1.3 Tujuan Penelitian Tujuan dari penelitian adalah sebagai berikut: Untuk menguji perbedaan rasio Operating Profit Margin (OPM) antara sebelum dan sesudah merger dan akuisisi Untuk menguji perbedaan rasio Return On Assets (ROA) antara sebelum dan sesudah merger dan akuisisi Untuk menguji perbedaan rasio rasio Return On Assets (ROA) antara sebelum dan sesudah merger dan akuisisi Untuk menguji perbedaan rasio Debt to Equity Ratio (DER) antara sebelum dan sesudah merger dan akuisisi 1.4 Manfaat Penelitian Adapun manfaat yang diperoleh dari penelitian adalah sebagai berikut: a. Bagi Peneliti: sebagai pengembangan wawasan dan meningkatkan ilmu pengetahuan khususnya mengenai pengaruh merger dan akuisisi terhadap kinerja perusahaan publik sebelum dilakukannya M&A dan setelah dilakukannya M&A. b.

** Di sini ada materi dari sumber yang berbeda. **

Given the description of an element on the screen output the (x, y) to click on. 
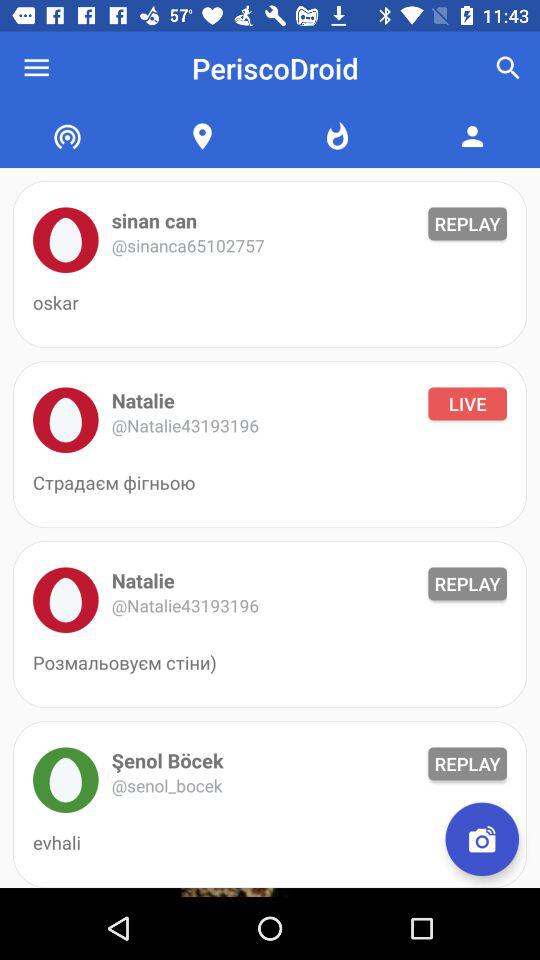
choose the icon to the left of periscodroid item (36, 68)
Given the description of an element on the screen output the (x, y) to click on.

Bagi Perusahaan: sebagai bahan pertimbangan bagi perusahaan dalam pengambilan keputusan untuk melakukan merger dan akuisisi sebagai salah satu strategi perusahaan. c. Bagi Masyarakat: memberikan pengetahuan dan kajian kepada khalayak umum mengenai permasalahan yang dihadapi perusahaan yang melakukan merger dan akuisisi, dan diharapkan penelitian ini dapat
digunakan sebagai referensi dasar perluasan penelitian dan penambahan wawasan untuk pengembangannya.